Estresse ocupacional e auto-avaliação do estado de saúde: um estudo em bancários

Nome: Glenda Blaser Petarli
Tipo: Dissertação de mestrado acadêmico
Data de publicação: 18/03/2014
Orientador:

Nomeordem decrescente Papel
Eliana Zandonade Orientador

Banca:

Nomeordem decrescente Papel
Eliana Zandonade Orientador
Luciane Bresciani Salaroli Coorientador
Nagela Valadão Cade Examinador Interno

Resumo: As reestruturações dos processos de trabalho acarretaram impactos profundos no setor bancário, com consequente redução da empregabilidade, precariedade nas relações de trabalho, e consequente adoecimento de seus principais atores. Neste contexto, o objetivo deste trabalho foi estimar a prevalência de estresse ocupacional e de autoavaliação negativa de saúde em funcionários de uma rede bancária da grande Vitória/ES e verificar a associação destas variáveis com características socioeconômicas, demográficas, antropométricas, características do trabalho, hábitos de vida e condição de saúde. Foi realizado um estudo transversal com base em dados de 525 bancários, com idade entre 20 e 64 anos, de ambos os sexos. O estresse ocupacional foi avaliado utilizando-se a versão reduzida e adaptada para o Brasil da Job Stress Scale. Verificou-se que a maioria dos bancários pertenceu ao quadrante de trabalho passivo (34,4%, n=179) considerado quadrante de risco intermediário ao estresse ocupacional.

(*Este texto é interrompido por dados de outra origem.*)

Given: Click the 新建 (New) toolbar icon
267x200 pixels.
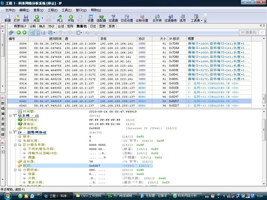Looking at the screenshot, I should [x=8, y=18].
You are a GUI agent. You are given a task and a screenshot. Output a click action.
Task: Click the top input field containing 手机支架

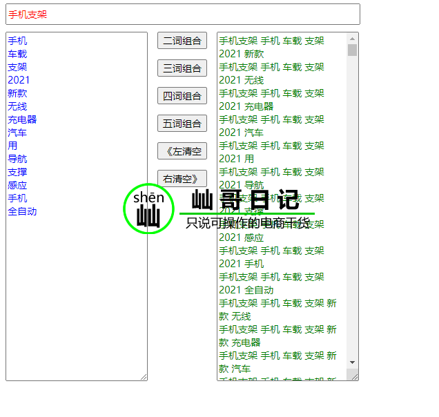click(182, 14)
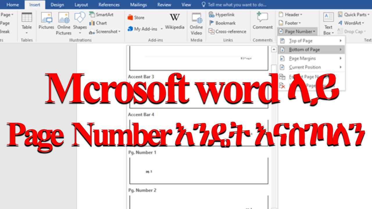Viewport: 372px width, 209px height.
Task: Insert a SmartArt graphic
Action: tap(101, 15)
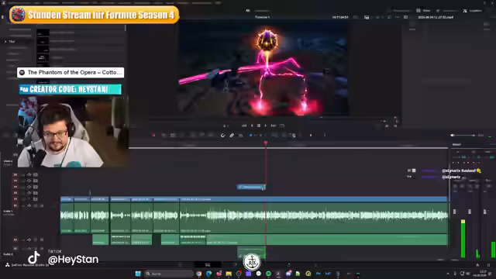Click the stop button under the viewer
Image resolution: width=496 pixels, height=279 pixels.
pos(259,126)
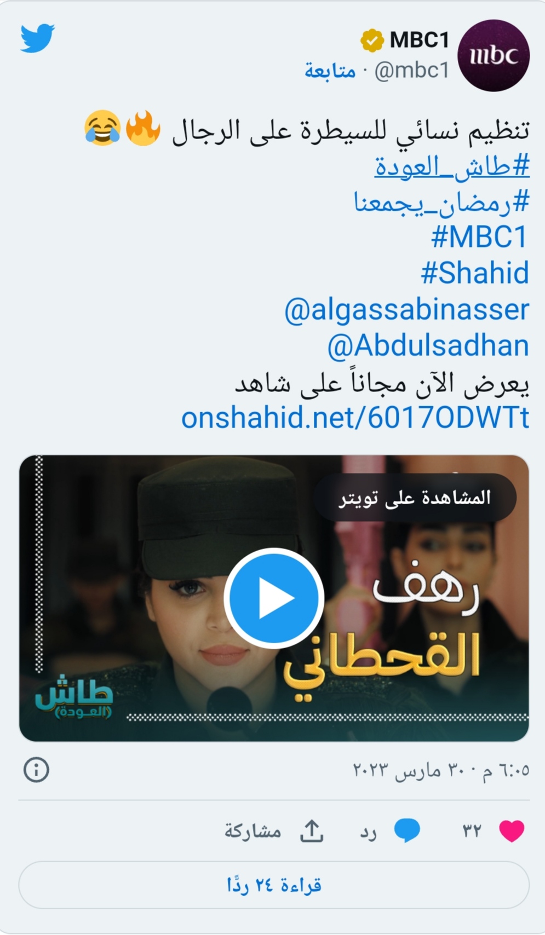This screenshot has height=935, width=545.
Task: Tap the share upload icon
Action: click(312, 831)
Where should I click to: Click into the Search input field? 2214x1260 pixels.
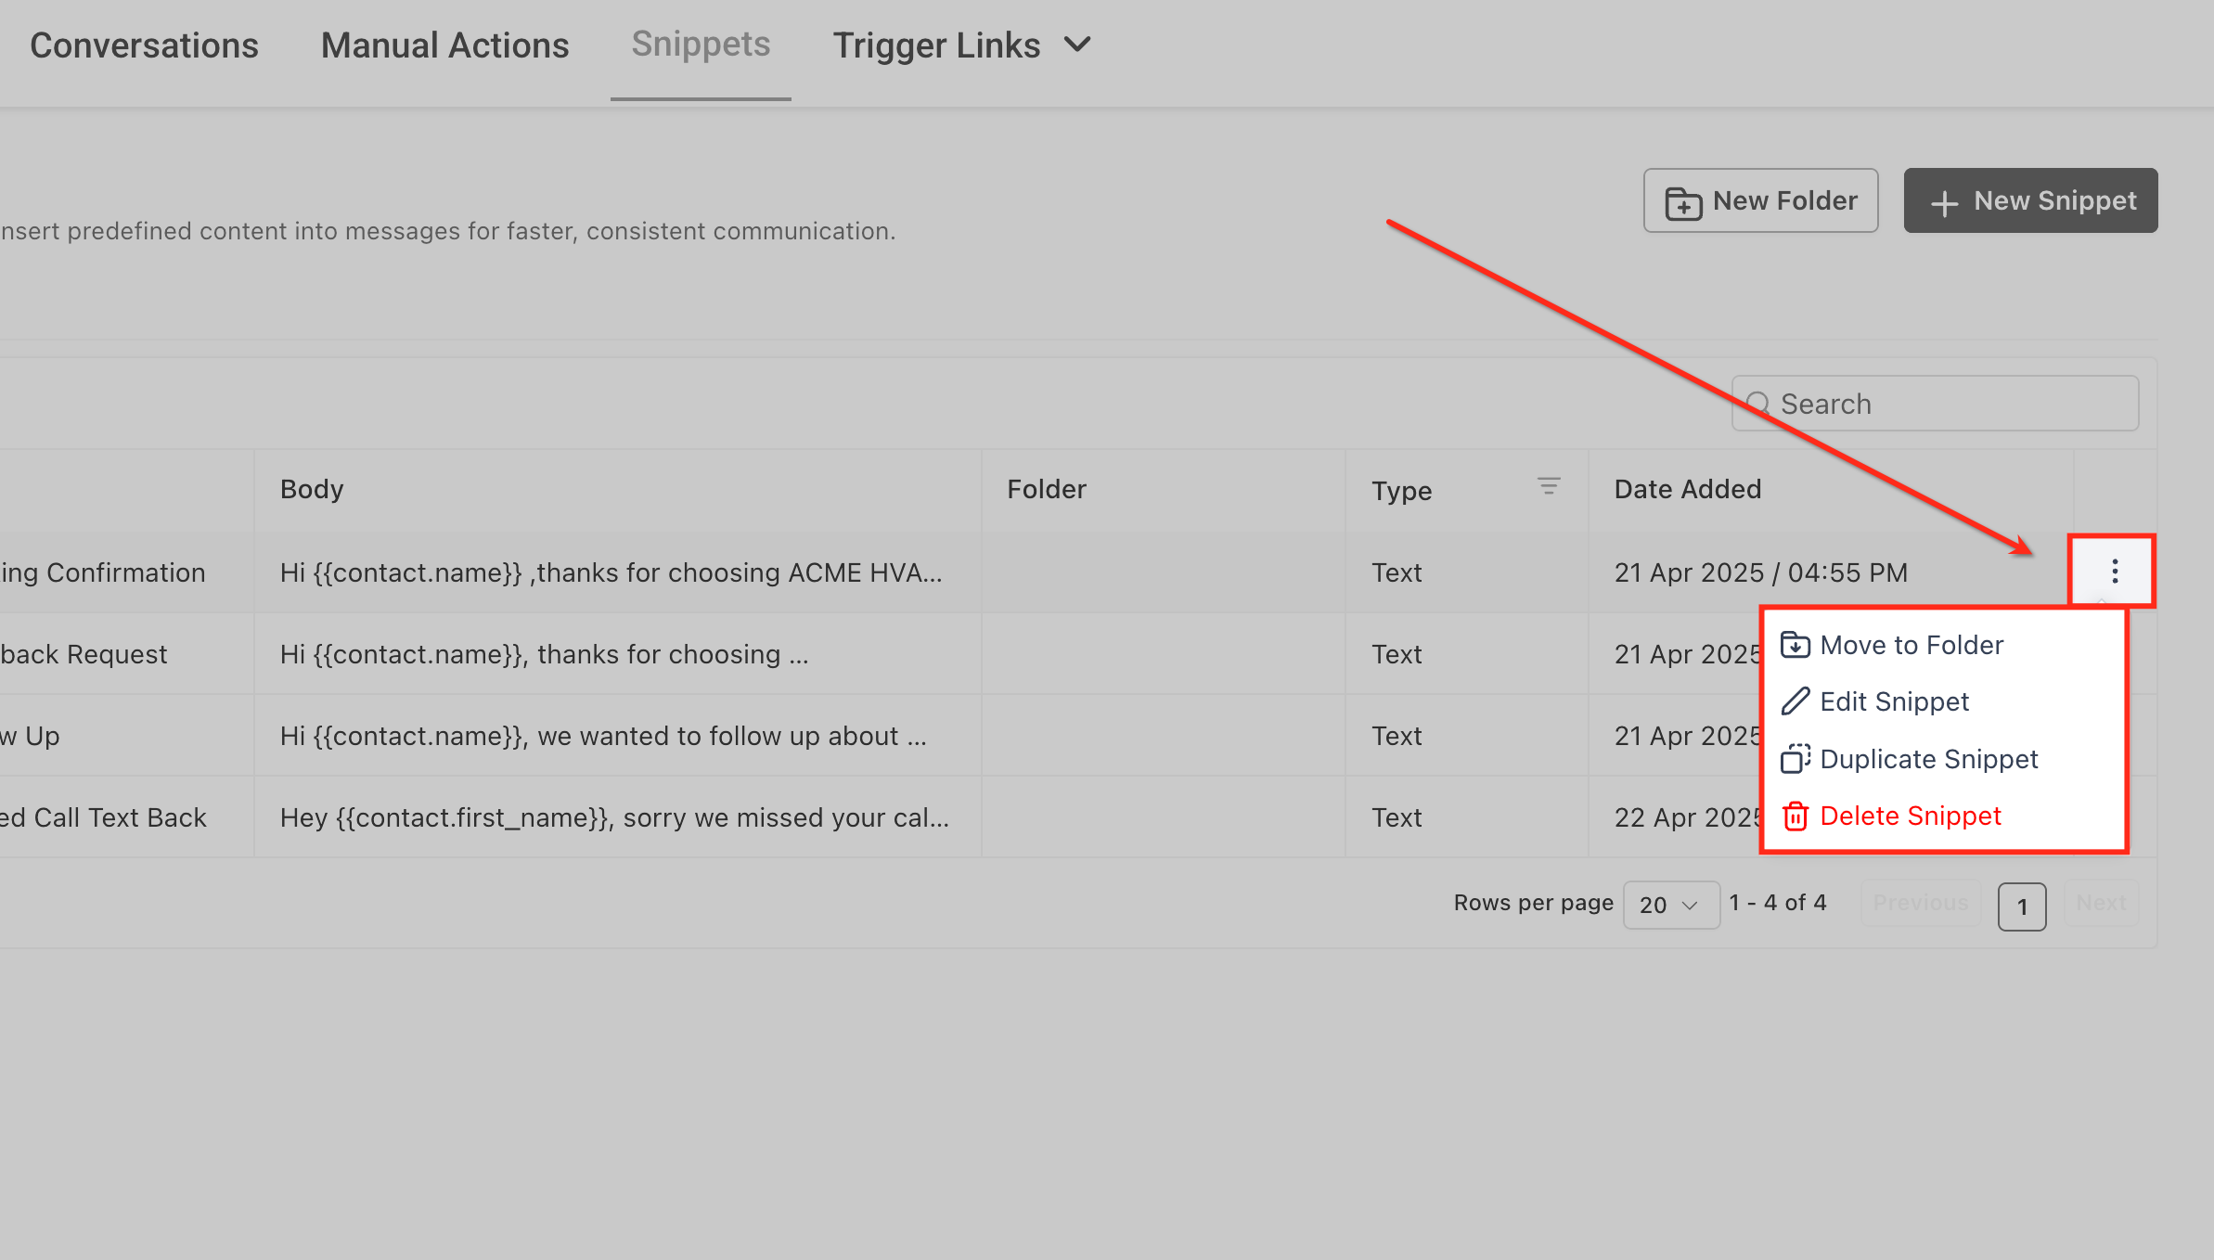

Entre as variáveis investigadas, a classe socioeconômica (p=0,008), estado civil (p=0,015), cargo/função (p=0,001), tempo de trabalho no banco (p=0,038), horas de trabalho diário (p=0,001) e o apoio social (p=0,001) estiveram associadas aos quadrantes de Karasek. Em relação à auto-avaliação de saúde, 17% (n=87) dos bancários autoavaliaram seu estado de saúde como regular ou ruim. Estiveram associadas à pior autoavaliação de saúde o reduzido nível socioeconômico (OR 1,80; IC 1,06 -3,05), o estilo de vida sedentário (OR 2,64; IC 1,42 4,89), o excesso de peso (OR 3,18 ; IC 1,79 5,65), assim como o baixo apoio social (OR 3,71 ; IC 2,10 6,58), e especialmente a presença de doenças crônicas autorreferidas (OR 5,49, 2,46 - 12,27). Estes resultados podem subsidiar ações organizacionais de promoção à saúde do trabalhador, com vistas à redução dos fatores relacionados ao aumento do estresse ocupacional e a pior percepção de saúde.